Records for the exercise:
⁂

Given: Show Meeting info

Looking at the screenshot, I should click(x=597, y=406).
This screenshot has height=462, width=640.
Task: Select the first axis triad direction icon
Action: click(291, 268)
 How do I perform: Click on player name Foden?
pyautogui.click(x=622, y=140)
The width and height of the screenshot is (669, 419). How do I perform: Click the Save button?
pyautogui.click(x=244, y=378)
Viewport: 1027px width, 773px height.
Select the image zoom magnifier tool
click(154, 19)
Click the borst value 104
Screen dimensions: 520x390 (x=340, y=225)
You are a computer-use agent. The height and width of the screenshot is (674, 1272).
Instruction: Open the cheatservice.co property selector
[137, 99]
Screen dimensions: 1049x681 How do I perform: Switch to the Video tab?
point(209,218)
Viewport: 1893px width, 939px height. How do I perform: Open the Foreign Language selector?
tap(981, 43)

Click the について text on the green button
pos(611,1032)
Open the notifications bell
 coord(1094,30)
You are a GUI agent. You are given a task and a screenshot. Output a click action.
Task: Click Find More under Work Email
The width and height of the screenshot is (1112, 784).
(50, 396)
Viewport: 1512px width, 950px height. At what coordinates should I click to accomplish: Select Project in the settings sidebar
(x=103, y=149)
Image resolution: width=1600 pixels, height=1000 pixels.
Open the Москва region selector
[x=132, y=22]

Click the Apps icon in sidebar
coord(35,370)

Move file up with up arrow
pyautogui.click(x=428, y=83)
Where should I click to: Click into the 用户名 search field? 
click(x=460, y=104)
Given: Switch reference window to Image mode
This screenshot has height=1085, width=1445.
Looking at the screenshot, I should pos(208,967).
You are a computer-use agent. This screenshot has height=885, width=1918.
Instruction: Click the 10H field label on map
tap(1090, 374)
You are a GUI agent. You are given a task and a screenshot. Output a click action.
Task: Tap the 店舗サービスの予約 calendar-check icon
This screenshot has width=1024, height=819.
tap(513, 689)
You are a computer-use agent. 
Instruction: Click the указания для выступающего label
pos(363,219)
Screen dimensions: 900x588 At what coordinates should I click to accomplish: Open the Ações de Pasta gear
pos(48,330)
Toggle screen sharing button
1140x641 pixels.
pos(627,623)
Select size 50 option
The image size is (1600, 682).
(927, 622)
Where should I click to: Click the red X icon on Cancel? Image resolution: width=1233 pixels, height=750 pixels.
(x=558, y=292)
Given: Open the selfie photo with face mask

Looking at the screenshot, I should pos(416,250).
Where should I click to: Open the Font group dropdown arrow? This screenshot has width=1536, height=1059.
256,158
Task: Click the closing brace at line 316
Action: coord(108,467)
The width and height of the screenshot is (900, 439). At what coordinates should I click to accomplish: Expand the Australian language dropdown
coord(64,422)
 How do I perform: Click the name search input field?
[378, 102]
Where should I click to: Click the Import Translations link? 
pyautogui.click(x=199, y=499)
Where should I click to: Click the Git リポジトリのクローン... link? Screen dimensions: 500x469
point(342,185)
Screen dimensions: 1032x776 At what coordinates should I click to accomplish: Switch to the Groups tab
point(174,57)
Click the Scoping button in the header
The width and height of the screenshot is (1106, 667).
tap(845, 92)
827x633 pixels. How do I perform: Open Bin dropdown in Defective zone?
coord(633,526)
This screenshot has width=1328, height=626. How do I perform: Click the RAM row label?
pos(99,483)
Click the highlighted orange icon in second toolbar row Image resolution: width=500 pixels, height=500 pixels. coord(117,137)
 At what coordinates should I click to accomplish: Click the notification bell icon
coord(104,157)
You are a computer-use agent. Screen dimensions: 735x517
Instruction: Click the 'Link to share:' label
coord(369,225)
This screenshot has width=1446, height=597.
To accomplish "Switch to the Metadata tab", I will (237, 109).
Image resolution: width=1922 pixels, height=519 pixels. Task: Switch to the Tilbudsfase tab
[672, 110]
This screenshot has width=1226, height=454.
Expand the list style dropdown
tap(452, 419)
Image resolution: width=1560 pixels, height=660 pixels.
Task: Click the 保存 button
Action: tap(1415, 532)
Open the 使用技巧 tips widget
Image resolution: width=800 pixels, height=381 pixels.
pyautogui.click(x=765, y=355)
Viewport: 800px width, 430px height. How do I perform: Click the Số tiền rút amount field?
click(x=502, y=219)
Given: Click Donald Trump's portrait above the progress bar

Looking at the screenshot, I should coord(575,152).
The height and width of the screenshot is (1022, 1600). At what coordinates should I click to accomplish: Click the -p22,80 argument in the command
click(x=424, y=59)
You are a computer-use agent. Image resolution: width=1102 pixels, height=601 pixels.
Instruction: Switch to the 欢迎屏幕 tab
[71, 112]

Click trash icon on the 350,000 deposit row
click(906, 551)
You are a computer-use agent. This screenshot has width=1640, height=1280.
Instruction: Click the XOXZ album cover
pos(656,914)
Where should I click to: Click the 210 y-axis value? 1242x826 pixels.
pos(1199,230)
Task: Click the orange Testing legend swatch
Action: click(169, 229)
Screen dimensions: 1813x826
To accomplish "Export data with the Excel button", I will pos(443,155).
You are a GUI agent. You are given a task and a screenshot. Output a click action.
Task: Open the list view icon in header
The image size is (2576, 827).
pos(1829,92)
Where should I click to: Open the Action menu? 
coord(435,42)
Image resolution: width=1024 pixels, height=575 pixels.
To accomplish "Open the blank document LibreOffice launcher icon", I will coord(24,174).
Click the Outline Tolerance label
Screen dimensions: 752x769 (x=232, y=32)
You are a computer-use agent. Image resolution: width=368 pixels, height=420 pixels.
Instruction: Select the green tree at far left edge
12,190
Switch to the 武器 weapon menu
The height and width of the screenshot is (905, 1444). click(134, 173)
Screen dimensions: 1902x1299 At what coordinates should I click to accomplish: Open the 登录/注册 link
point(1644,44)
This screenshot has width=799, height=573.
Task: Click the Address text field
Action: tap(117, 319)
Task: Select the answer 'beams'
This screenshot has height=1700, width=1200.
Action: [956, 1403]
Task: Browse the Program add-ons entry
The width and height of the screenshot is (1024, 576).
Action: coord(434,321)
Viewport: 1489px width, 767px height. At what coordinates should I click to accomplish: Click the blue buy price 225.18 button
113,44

⁂

The entries above must be output exactly, with every line preserved.

Written response:
Given: Show Meeting info

Looking at the screenshot, I should click(x=597, y=406).
This screenshot has height=462, width=640.
Task: Select the first axis triad direction icon
Action: click(291, 268)
 How do I perform: Click on player name Foden?
pyautogui.click(x=622, y=140)
The width and height of the screenshot is (669, 419). How do I perform: Click the Save button?
pyautogui.click(x=244, y=378)
Viewport: 1027px width, 773px height.
Select the image zoom magnifier tool
click(154, 19)
Click the borst value 104
Screen dimensions: 520x390 (x=340, y=225)
You are a computer-use agent. The height and width of the screenshot is (674, 1272).
Instruction: Open the cheatservice.co property selector
[137, 99]
Screen dimensions: 1049x681 How do I perform: Switch to the Video tab?
point(209,218)
Viewport: 1893px width, 939px height. How do I perform: Open the Foreign Language selector?
tap(981, 43)

Click the について text on the green button
pos(611,1032)
Open the notifications bell
 coord(1094,30)
You are a GUI agent. You are given a task and a screenshot. Output a click action.
Task: Click Find More under Work Email
The width and height of the screenshot is (1112, 784).
(50, 396)
Viewport: 1512px width, 950px height. At what coordinates should I click to accomplish: Select Project in the settings sidebar
(x=103, y=149)
Image resolution: width=1600 pixels, height=1000 pixels.
Open the Москва region selector
[x=132, y=22]

Click the Apps icon in sidebar
coord(35,370)

Move file up with up arrow
pyautogui.click(x=428, y=83)
Where should I click to: Click into the 用户名 search field? 
click(x=460, y=104)
Given: Switch reference window to Image mode
This screenshot has height=1085, width=1445.
Looking at the screenshot, I should pos(208,967).
You are a computer-use agent. This screenshot has height=885, width=1918.
Instruction: Click the 10H field label on map
tap(1090, 374)
You are a GUI agent. You are given a task and a screenshot. Output a click action.
Task: Tap the 店舗サービスの予約 calendar-check icon
This screenshot has width=1024, height=819.
tap(513, 689)
You are a computer-use agent. 
Instruction: Click the указания для выступающего label
pos(363,219)
Screen dimensions: 900x588 At what coordinates should I click to accomplish: Open the Ações de Pasta gear
pos(48,330)
Toggle screen sharing button
1140x641 pixels.
pos(627,623)
Select size 50 option
The image size is (1600, 682).
(927, 622)
Where should I click to: Click the red X icon on Cancel? Image resolution: width=1233 pixels, height=750 pixels.
(x=558, y=292)
Given: Open the selfie photo with face mask

Looking at the screenshot, I should pos(416,250).
Where should I click to: Open the Font group dropdown arrow? This screenshot has width=1536, height=1059.
256,158
Task: Click the closing brace at line 316
Action: coord(108,467)
The width and height of the screenshot is (900, 439). At what coordinates should I click to accomplish: Expand the Australian language dropdown
coord(64,422)
 How do I perform: Click the name search input field?
[378, 102]
Where should I click to: Click the Import Translations link? 
pyautogui.click(x=199, y=499)
Where should I click to: Click the Git リポジトリのクローン... link? Screen dimensions: 500x469
point(342,185)
Screen dimensions: 1032x776 At what coordinates should I click to accomplish: Switch to the Groups tab
point(174,57)
Click the Scoping button in the header
The width and height of the screenshot is (1106, 667).
tap(845, 92)
827x633 pixels. How do I perform: Open Bin dropdown in Defective zone?
coord(633,526)
This screenshot has width=1328, height=626. How do I perform: Click the RAM row label?
pos(99,483)
Click the highlighted orange icon in second toolbar row Image resolution: width=500 pixels, height=500 pixels. coord(117,137)
 At what coordinates should I click to accomplish: Click the notification bell icon
coord(104,157)
You are a computer-use agent. Screen dimensions: 735x517
Instruction: Click the 'Link to share:' label
coord(369,225)
This screenshot has width=1446, height=597.
To accomplish "Switch to the Metadata tab", I will (237, 109).
Image resolution: width=1922 pixels, height=519 pixels. Task: Switch to the Tilbudsfase tab
[672, 110]
This screenshot has width=1226, height=454.
Expand the list style dropdown
tap(452, 419)
Image resolution: width=1560 pixels, height=660 pixels.
Task: Click the 保存 button
Action: tap(1415, 532)
Open the 使用技巧 tips widget
Image resolution: width=800 pixels, height=381 pixels.
pyautogui.click(x=765, y=355)
Viewport: 800px width, 430px height. How do I perform: Click the Số tiền rút amount field?
click(x=502, y=219)
Given: Click Donald Trump's portrait above the progress bar

Looking at the screenshot, I should coord(575,152).
The height and width of the screenshot is (1022, 1600). At what coordinates should I click to accomplish: Click the -p22,80 argument in the command
click(x=424, y=59)
You are a computer-use agent. Image resolution: width=1102 pixels, height=601 pixels.
Instruction: Switch to the 欢迎屏幕 tab
[71, 112]

Click trash icon on the 350,000 deposit row
click(906, 551)
You are a computer-use agent. This screenshot has width=1640, height=1280.
Instruction: Click the XOXZ album cover
pos(656,914)
Where should I click to: Click the 210 y-axis value? 1242x826 pixels.
pos(1199,230)
Task: Click the orange Testing legend swatch
Action: click(169, 229)
Screen dimensions: 1813x826
To accomplish "Export data with the Excel button", I will pos(443,155).
You are a GUI agent. You are given a task and a screenshot. Output a click action.
Task: Open the list view icon in header
The image size is (2576, 827).
pos(1829,92)
Where should I click to: Open the Action menu? 
coord(435,42)
Image resolution: width=1024 pixels, height=575 pixels.
To accomplish "Open the blank document LibreOffice launcher icon", I will coord(24,174).
Click the Outline Tolerance label
Screen dimensions: 752x769 (x=232, y=32)
You are a computer-use agent. Image resolution: width=368 pixels, height=420 pixels.
Instruction: Select the green tree at far left edge
12,190
Switch to the 武器 weapon menu
The height and width of the screenshot is (905, 1444). click(134, 173)
Screen dimensions: 1902x1299 At what coordinates should I click to accomplish: Open the 登录/注册 link
point(1644,44)
This screenshot has width=799, height=573.
Task: Click the Address text field
Action: tap(117, 319)
Task: Select the answer 'beams'
This screenshot has height=1700, width=1200.
Action: [956, 1403]
Task: Browse the Program add-ons entry
The width and height of the screenshot is (1024, 576).
Action: coord(434,321)
Viewport: 1489px width, 767px height. At what coordinates should I click to accomplish: Click the blue buy price 225.18 button
113,44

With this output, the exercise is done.